### Your task
In the records below, find the line with "Screen dimensions: 1209x825" and the line with "Task: Open calendar". Print both exactly, along with every line between them, and no other line.

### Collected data
—————
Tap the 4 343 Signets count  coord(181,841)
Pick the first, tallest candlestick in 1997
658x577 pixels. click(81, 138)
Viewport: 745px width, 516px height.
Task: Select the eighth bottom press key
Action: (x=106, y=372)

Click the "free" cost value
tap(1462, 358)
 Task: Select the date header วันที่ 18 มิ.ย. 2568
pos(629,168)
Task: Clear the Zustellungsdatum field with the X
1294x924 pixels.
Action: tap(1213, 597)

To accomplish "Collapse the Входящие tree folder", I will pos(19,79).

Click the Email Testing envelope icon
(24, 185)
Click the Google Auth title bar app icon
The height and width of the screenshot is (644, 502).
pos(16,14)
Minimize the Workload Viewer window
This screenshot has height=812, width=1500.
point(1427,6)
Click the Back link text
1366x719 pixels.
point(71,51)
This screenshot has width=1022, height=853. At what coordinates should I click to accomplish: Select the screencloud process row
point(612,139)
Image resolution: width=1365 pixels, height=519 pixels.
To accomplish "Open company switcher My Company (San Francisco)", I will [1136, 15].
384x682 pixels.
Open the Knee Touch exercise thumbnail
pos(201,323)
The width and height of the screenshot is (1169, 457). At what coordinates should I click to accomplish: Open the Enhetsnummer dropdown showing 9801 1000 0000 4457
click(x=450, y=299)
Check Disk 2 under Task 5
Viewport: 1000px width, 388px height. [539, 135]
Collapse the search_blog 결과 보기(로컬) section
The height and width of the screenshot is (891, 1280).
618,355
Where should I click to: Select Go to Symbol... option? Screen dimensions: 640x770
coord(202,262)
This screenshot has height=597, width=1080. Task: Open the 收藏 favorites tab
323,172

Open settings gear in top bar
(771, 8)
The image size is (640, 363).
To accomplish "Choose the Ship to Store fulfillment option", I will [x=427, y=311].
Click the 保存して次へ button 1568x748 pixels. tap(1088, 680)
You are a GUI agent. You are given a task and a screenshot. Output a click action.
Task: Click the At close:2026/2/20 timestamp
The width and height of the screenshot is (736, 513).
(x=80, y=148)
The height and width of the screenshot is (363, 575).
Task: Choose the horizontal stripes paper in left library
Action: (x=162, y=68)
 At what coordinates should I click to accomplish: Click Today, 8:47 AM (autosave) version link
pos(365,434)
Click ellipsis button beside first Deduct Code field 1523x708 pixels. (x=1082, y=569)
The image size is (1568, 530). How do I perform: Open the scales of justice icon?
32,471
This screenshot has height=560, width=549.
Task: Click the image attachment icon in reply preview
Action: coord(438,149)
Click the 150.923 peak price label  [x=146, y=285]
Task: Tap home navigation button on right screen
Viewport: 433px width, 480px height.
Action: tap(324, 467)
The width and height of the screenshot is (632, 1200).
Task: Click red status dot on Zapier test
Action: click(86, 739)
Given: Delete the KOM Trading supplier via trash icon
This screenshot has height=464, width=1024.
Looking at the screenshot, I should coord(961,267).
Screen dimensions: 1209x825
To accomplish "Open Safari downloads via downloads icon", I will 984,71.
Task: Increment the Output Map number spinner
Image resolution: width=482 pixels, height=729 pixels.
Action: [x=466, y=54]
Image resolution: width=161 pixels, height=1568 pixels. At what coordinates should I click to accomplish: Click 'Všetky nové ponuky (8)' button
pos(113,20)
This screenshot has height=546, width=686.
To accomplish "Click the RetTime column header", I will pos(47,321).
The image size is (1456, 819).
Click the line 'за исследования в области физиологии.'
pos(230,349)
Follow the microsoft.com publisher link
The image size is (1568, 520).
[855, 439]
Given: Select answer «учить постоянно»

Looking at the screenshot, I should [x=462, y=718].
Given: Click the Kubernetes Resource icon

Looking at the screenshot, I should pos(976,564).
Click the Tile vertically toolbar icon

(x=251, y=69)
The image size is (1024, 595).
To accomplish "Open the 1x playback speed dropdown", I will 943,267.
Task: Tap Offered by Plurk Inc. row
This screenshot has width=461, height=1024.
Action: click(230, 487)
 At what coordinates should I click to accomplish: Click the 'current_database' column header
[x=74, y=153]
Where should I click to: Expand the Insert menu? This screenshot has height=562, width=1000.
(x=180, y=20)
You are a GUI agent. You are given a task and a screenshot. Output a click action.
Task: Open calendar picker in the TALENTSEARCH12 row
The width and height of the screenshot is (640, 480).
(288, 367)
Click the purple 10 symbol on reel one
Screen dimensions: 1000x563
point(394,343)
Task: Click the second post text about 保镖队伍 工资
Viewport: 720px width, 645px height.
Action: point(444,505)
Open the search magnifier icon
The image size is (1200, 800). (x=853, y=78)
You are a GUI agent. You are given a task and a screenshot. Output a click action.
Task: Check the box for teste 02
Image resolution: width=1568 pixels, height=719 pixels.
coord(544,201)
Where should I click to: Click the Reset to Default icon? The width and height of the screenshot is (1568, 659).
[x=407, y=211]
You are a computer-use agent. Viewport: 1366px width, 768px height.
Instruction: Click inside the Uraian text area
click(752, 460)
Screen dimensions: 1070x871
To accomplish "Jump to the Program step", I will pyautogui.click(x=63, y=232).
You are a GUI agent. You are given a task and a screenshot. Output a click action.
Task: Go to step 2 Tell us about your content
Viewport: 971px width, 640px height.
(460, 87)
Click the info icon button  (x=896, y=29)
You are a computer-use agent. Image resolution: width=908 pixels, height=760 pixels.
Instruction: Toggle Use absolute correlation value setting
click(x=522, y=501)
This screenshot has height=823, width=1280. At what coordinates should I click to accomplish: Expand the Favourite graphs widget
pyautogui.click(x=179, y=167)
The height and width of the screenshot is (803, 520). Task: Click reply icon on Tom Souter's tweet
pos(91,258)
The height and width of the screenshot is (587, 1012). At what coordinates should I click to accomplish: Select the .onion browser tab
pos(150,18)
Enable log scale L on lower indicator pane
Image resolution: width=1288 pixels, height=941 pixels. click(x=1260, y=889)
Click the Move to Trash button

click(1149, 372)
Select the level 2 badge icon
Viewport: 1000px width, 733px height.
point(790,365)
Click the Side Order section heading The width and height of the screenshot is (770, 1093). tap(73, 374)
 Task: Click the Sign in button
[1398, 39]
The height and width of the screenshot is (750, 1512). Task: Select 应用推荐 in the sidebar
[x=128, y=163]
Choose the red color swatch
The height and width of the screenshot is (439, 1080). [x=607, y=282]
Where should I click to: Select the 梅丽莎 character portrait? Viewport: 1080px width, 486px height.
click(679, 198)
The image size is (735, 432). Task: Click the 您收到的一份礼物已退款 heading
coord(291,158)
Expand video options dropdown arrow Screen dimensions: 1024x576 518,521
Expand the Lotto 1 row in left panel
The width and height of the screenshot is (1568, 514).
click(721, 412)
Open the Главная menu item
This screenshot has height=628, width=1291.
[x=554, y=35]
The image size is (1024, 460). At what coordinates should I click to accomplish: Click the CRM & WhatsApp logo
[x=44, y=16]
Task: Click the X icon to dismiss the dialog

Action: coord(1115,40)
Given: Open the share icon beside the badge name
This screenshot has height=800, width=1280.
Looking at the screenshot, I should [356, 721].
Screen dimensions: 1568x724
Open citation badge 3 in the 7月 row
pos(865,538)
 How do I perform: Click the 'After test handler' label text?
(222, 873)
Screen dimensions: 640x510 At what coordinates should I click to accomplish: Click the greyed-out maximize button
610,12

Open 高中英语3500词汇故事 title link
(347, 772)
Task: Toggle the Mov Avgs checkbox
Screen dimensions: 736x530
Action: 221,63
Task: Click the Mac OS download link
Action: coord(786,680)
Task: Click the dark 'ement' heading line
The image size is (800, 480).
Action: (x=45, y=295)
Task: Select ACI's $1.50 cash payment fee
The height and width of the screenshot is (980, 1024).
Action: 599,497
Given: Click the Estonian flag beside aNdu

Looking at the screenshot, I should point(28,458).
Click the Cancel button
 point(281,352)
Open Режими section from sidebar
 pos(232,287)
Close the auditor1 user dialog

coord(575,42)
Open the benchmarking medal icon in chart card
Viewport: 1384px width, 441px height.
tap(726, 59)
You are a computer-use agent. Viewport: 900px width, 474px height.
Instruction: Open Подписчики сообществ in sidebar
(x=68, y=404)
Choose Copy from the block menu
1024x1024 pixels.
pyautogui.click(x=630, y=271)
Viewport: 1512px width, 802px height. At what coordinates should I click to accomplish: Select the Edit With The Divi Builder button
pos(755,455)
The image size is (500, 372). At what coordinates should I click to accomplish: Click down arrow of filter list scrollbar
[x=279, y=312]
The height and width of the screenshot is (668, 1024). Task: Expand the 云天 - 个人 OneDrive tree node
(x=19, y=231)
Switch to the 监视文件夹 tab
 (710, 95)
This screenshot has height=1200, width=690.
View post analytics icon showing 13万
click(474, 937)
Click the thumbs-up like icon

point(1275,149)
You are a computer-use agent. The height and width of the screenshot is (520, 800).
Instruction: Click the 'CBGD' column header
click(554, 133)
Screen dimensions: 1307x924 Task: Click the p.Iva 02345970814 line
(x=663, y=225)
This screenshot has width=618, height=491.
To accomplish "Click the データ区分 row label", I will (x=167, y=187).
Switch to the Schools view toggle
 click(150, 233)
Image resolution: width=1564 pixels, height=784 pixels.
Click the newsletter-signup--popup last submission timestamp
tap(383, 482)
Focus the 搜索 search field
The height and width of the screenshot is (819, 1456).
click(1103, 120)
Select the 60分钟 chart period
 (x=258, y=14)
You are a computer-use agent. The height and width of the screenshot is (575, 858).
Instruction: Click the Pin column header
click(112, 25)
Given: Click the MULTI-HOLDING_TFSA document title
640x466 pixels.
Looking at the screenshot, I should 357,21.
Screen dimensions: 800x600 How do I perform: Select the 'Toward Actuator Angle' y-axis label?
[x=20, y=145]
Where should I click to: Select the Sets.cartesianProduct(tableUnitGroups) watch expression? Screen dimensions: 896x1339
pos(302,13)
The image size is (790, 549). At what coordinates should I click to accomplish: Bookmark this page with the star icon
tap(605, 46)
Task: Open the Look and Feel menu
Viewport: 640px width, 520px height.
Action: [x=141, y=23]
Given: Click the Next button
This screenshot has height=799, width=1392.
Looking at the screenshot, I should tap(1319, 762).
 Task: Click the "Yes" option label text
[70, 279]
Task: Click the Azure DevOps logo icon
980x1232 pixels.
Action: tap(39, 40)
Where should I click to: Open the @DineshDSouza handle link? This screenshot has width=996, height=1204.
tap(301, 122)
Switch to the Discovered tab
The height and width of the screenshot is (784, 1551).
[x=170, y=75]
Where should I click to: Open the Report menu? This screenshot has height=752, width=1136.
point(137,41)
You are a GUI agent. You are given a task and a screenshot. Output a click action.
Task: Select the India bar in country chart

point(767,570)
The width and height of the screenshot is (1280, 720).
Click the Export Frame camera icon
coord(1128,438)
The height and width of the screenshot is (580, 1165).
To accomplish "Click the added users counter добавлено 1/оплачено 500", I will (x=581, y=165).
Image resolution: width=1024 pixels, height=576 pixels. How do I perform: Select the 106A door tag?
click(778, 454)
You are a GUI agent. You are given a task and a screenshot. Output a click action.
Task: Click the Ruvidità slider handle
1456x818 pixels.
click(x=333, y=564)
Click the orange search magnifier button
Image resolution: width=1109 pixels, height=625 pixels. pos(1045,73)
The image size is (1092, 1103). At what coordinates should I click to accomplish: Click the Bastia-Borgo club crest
—————
### Answer below
Screen dimensions: 1209x825
To accomplish "Open Safari downloads via downloads icon", I will 984,71.
Task: Increment the Output Map number spinner
Image resolution: width=482 pixels, height=729 pixels.
Action: [x=466, y=54]
Image resolution: width=161 pixels, height=1568 pixels. At what coordinates should I click to accomplish: Click 'Všetky nové ponuky (8)' button
pos(113,20)
This screenshot has height=546, width=686.
To accomplish "Click the RetTime column header", I will pos(47,321).
The image size is (1456, 819).
Click the line 'за исследования в области физиологии.'
pos(230,349)
Follow the microsoft.com publisher link
The image size is (1568, 520).
[855, 439]
Given: Select answer «учить постоянно»

Looking at the screenshot, I should [x=462, y=718].
Given: Click the Kubernetes Resource icon

Looking at the screenshot, I should pos(976,564).
Click the Tile vertically toolbar icon

(x=251, y=69)
The image size is (1024, 595).
To accomplish "Open the 1x playback speed dropdown", I will 943,267.
Task: Tap Offered by Plurk Inc. row
This screenshot has width=461, height=1024.
Action: click(230, 487)
 At what coordinates should I click to accomplish: Click the 'current_database' column header
[x=74, y=153]
Where should I click to: Expand the Insert menu? This screenshot has height=562, width=1000.
(x=180, y=20)
You are a GUI agent. You are given a task and a screenshot. Output a click action.
Task: Open calendar picker in the TALENTSEARCH12 row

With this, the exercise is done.